Nick lifted a brow. “Oh, and who should be our spokesperson, Saint Deacon? You? In between knitting booties and shining your wedding band?”
“Not going there with you.” Deacon directed his attention at the glittery landscape outside the window. “Miserable pricks suck as company.”
Nick kicked back in his chair. “I’m not even sure you have a prick, never mind a miserable one.”
“He must. I’ve seen his missus’s baby bump,” Simon affirmed.
Jazz poked Simon’s sho
ulder. “Shut up. You’re all looking like a bunch of jackasses.”
“How dare you taint Papa Smurf’s reputation, Jasmine?” Nick slid a crushed cigarette pack out of his jeans pocket. “And here I was just about to light up in his honor.”
Lila plucked the remaining cigarette from the pack and tossed it to the floor. The crunching noise that followed proved she’d disposed of it with one of her wicked heels. “Consider that me doing you a favor,” she said to Nick, who hadn’t yet wiped the shock off his face. “First and last time.”
Nick’s lips twisted and he bit off whatever he’d been about to say. “I think it’s you who needs a favor,” he said softly. “Too bad I forgot my extra-long ice pick.”
Simon snorted. “You forgot your extra-long everything, dude.”
“I’ve had enough. Maybe you guys don’t care about this band enough to stop cracking jokes, but I do.” Jazz bounced to her feet, heat and energy vibrating off her in almost visible waves. “We don’t have a name for our album, Lila. We haven’t even made a list. As far as songs go, all we’ve managed to do is gripe at each other. We have some lyrics and chord progressions, but nothing much useable. Our material blows and no one seems interested in changing that fact.”
“Are you interested in changing it?” Lila asked.
Jazz hesitated, then nodded. “Yes, I am.”
“Do you have some songs you’d like considered?”

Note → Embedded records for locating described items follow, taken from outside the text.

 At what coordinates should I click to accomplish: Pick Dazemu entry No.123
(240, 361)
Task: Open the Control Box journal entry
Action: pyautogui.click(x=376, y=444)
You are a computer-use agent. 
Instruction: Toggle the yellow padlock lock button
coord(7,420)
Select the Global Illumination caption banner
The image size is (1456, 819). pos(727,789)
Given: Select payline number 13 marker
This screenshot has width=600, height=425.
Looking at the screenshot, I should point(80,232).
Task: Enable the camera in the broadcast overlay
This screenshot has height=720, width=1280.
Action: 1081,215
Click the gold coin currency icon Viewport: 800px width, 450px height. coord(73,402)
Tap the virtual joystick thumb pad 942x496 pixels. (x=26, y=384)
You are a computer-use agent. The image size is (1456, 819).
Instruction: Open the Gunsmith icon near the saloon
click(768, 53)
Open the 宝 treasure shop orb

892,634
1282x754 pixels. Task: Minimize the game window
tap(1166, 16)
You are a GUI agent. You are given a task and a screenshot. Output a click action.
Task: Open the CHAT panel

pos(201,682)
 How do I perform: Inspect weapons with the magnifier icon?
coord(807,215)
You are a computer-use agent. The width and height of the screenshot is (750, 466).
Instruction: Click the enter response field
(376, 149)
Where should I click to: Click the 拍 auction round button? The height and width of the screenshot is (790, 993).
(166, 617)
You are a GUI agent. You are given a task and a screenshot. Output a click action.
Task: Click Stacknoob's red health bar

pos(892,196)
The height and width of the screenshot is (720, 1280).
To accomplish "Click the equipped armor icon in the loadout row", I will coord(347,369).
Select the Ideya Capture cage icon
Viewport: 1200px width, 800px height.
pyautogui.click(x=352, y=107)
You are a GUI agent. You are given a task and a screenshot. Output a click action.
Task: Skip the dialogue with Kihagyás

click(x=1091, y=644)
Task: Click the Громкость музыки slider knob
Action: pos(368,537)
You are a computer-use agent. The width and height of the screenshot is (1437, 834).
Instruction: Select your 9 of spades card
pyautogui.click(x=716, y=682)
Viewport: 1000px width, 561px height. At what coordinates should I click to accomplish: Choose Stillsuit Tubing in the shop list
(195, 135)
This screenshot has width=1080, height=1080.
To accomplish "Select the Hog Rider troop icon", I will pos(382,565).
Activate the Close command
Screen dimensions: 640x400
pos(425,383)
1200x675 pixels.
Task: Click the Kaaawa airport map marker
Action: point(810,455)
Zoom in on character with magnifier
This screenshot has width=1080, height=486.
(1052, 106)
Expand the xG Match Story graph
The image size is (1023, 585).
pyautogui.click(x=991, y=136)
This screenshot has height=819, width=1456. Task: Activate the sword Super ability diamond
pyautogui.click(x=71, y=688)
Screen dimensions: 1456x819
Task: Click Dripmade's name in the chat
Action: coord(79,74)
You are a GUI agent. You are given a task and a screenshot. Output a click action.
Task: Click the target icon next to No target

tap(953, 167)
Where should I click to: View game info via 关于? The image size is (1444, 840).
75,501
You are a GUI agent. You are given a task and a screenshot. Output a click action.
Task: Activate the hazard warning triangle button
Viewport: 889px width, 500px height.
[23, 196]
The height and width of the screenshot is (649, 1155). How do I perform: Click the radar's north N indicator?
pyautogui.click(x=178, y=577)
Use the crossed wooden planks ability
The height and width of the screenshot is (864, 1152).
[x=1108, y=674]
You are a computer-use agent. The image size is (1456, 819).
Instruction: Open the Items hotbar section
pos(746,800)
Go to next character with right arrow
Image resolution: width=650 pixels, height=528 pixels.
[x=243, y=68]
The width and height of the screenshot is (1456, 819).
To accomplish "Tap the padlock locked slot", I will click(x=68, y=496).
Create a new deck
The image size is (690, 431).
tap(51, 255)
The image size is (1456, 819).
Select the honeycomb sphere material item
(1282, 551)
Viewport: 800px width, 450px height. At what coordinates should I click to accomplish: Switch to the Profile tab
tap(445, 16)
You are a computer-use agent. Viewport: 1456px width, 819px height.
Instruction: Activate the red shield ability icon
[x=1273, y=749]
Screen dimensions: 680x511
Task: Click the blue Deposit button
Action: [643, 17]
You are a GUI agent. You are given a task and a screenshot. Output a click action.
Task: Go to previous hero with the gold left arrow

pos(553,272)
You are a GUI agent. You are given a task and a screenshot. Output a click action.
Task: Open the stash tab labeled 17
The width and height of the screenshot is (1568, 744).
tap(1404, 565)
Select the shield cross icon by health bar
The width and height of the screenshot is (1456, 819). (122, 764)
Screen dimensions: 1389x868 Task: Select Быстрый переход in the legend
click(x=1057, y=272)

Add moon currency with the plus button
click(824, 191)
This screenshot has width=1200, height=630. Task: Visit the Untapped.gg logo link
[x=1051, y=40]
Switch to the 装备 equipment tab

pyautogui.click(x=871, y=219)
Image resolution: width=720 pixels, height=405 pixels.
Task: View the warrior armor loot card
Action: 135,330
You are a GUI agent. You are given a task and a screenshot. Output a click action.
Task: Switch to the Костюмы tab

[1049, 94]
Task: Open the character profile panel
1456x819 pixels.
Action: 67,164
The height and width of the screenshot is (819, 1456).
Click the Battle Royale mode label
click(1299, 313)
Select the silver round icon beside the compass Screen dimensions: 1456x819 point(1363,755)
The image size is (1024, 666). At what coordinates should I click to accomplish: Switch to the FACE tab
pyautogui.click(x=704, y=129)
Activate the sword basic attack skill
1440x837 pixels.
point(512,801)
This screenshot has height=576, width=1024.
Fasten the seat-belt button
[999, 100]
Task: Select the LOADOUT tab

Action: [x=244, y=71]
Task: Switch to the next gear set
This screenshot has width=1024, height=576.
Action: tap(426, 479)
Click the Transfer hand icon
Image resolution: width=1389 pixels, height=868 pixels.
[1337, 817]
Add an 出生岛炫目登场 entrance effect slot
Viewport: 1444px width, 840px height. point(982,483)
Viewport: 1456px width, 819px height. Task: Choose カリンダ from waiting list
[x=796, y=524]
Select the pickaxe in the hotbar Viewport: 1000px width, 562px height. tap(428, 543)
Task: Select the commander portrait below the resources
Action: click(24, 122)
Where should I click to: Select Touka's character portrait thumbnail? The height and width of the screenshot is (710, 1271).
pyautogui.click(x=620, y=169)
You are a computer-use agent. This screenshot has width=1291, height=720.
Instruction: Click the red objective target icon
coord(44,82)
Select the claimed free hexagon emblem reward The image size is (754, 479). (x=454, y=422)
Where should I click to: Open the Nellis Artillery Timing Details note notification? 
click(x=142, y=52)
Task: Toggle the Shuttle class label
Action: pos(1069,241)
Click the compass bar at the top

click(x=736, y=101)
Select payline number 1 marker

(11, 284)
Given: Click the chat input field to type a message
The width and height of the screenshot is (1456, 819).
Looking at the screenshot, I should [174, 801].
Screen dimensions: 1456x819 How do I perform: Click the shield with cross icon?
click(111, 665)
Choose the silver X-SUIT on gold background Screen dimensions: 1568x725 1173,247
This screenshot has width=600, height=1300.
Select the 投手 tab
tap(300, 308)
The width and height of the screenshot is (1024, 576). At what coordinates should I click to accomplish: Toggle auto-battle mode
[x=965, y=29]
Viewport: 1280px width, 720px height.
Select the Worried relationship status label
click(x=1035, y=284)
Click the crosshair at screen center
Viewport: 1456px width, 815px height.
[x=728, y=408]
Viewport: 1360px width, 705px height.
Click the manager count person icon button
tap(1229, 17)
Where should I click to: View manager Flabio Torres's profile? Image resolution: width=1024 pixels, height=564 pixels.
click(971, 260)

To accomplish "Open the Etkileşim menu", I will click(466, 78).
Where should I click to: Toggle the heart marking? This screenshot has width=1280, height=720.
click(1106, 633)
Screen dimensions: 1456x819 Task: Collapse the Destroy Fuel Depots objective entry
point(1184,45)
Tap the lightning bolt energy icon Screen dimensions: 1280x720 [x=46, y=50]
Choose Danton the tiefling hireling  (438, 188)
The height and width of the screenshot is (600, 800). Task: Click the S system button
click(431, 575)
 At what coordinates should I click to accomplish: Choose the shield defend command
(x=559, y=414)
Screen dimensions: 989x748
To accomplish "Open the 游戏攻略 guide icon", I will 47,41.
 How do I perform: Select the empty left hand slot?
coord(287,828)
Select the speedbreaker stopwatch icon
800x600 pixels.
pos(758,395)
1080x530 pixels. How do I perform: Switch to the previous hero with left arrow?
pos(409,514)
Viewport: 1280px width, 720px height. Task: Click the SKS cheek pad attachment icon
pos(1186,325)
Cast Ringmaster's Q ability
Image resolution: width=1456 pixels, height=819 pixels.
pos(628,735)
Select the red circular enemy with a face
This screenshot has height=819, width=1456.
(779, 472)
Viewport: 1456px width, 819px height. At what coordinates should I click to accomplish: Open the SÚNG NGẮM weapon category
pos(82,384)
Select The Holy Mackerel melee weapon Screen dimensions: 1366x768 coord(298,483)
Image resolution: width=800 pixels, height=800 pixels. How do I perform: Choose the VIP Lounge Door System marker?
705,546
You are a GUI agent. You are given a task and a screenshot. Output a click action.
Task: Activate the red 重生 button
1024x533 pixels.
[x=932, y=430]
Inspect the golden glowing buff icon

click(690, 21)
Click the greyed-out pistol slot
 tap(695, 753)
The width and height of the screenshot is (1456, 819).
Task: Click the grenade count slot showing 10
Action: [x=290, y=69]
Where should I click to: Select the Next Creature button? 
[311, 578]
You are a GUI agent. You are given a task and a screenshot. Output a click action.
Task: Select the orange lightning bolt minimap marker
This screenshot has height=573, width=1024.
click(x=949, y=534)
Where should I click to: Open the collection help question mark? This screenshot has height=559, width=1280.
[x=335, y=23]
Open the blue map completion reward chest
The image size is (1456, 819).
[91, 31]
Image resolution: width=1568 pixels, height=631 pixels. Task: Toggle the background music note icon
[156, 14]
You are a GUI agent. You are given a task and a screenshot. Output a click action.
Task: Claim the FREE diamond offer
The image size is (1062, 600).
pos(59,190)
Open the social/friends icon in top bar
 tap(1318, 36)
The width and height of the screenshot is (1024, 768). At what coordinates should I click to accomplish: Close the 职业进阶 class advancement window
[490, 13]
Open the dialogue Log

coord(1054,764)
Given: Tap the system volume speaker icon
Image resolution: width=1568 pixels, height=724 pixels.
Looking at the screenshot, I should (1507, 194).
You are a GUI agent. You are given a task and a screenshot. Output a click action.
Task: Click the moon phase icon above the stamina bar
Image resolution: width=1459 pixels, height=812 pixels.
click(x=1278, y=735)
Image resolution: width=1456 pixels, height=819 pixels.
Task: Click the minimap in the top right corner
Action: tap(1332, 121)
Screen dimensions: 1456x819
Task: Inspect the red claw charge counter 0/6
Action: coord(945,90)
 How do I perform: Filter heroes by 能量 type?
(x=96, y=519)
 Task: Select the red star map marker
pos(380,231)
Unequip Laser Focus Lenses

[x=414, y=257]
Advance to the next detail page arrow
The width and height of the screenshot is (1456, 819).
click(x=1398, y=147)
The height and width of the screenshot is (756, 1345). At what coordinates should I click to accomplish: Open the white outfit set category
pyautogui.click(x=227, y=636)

Jazz’s gaze darted around the table before she crossed her arms and nodded again. “I have some stuff that could work.”
“Oh yeah? Like what?” Nick leaned forward with an insolent smile. But Gray saw the gleam of curiosity in his eyes. He’d never admit to wanting to know what musical notes Jazz had up her sleeve.
“Like ‘Captured’,” Gray said quietly. “That’s a great song. We could both play that in our sleep.”